The solution to warehousing the ever-changing structures of clinical data will require (a) a single, multi-trial repository based upon abstract rather than directly representational data models, and (b) adaptive, meta data-driven ETL (extract, transform and load) programming [6].

A virtual laboratory is a managed, networked collection of near patient and traditional laboratory instruments. It is Taylor et al's thesis [7] that dramatic changes in the practice of laboratory medicine will emerge. Information from point-of-care devices and laboratories will be treated in a unified manner and all devices will become components of integrated internet connected virtual laboratories. Instruments will include devices located in traditional laboratories, such as complex multi-channel analyzers and specialty laboratory tests instruments, along with point-of-care devices located at a variety of sites including clinics and at patients’ homes. Virtual laboratories will combine the immediacy offered by point-of-care devices with services offered by traditional laboratories such as quality assessment, quality control, data capture, and the dissemination of results to patients and clinicians.
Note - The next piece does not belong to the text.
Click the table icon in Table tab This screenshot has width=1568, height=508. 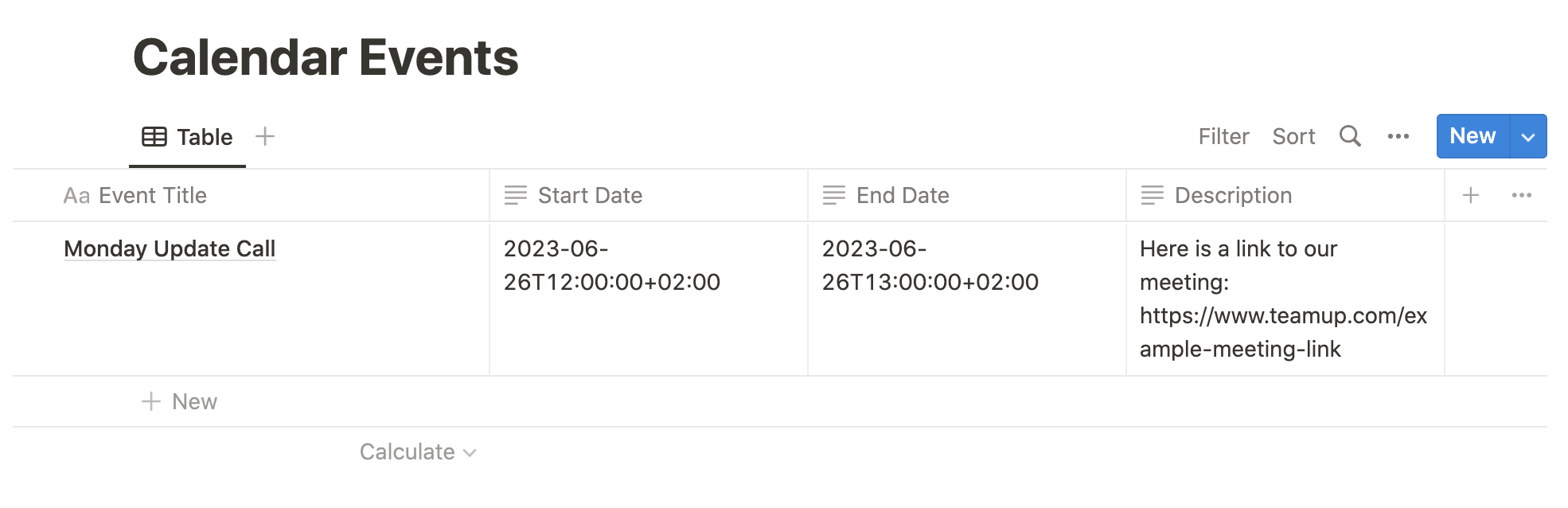coord(154,137)
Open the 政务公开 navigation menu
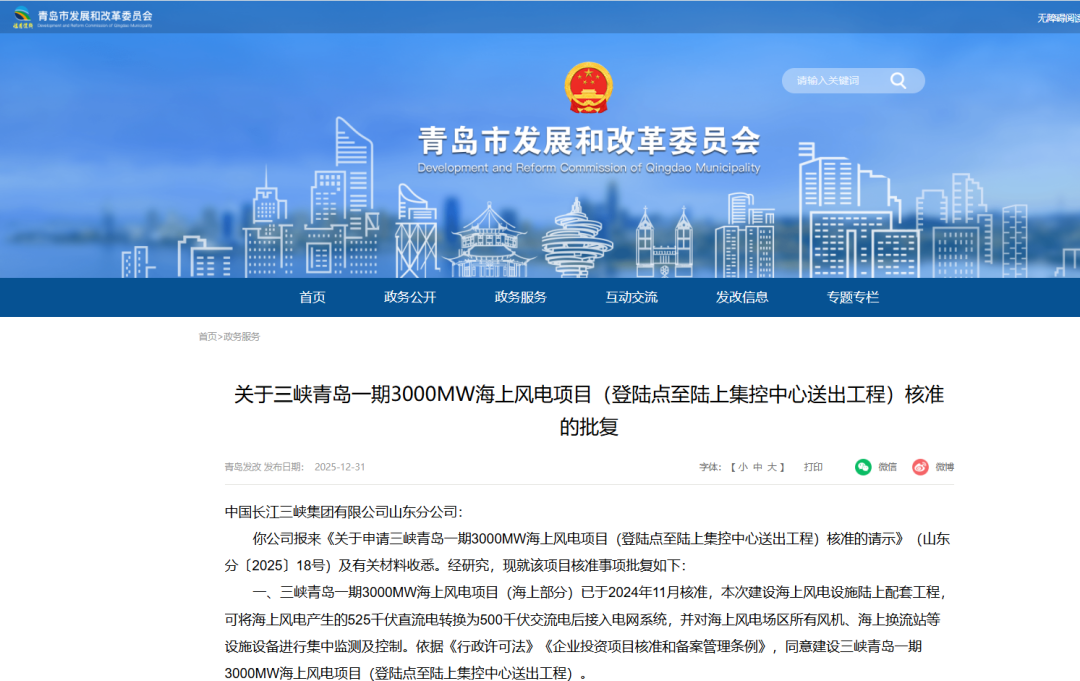Screen dimensions: 1080x681 tap(408, 297)
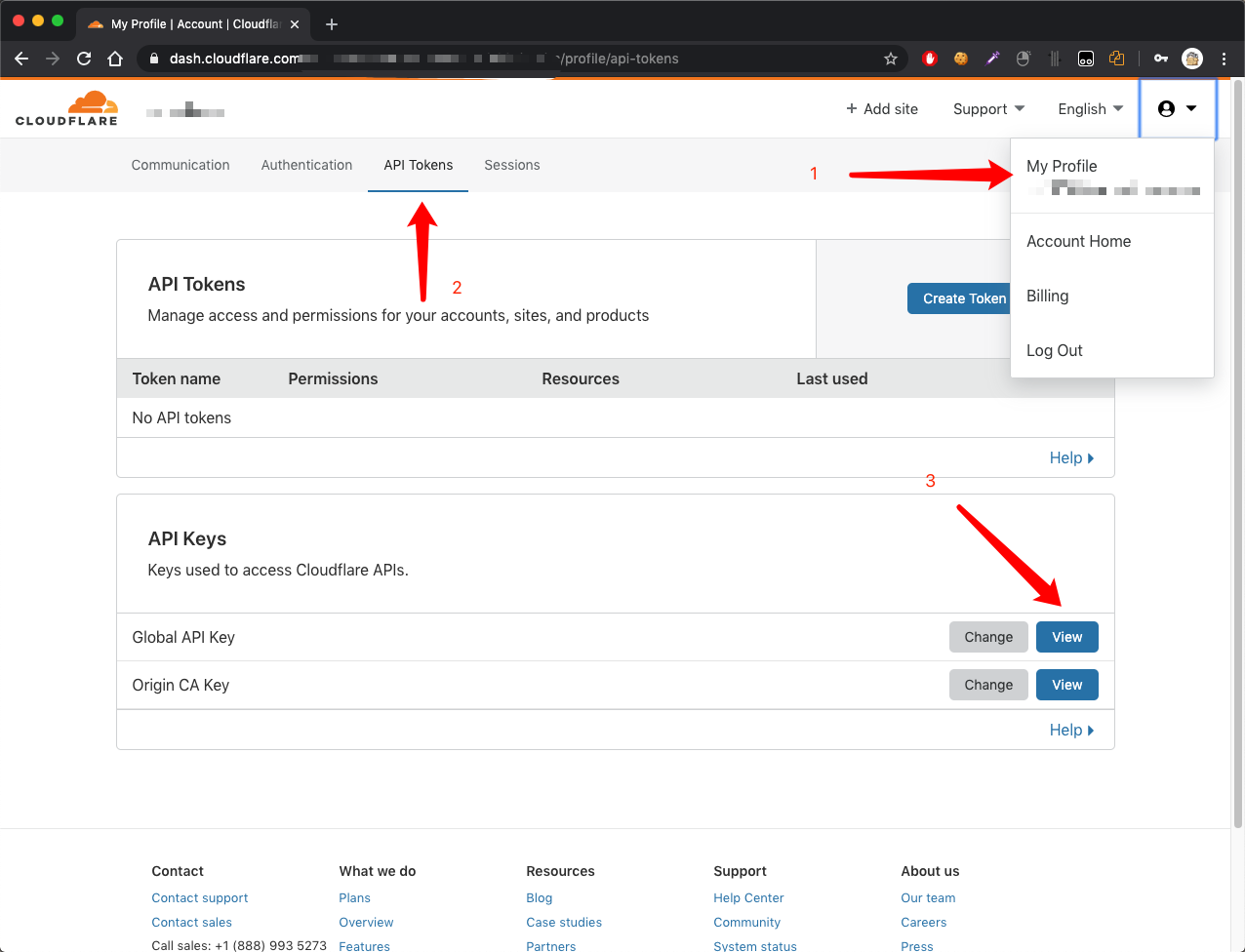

JANUS [8] is a standards-based clinical data repository that utilizes the open source data model, Janus. Janus was created by FDA in partnership with IBM under a CRADA. This repository provides a data collection and analysis warehouse for clinical trial data submitted for protocols (what was supposed to happen) as well as clinical outcomes data (what did happen - events, interventions, etc.).

References

  1. Data Warehouse. Retrieved on 2008-02-06.
  2. Clinical Data Warehousing - Clinfowiki. Retrieved on 2008-02-06.
  3. How business intelligence is making healthcare smarter — NHS Connecting for Health. Retrieved on 2008-01-30.
  4. The EAV/CR Data Model. Retrieved on 2008-02-06.
  5. Ask Tom "Query on design". Retrieved on 2008-02-06.
  6. Optimal Data Architecture for Clinical Data Warehouses. Retrieved on 2008-02-06.
  7. Design of an Integrated Clinical Data Warehouse. Retrieved on 2008-01-30.
  8. Portal - Janus. Retrieved on 2008-02-06.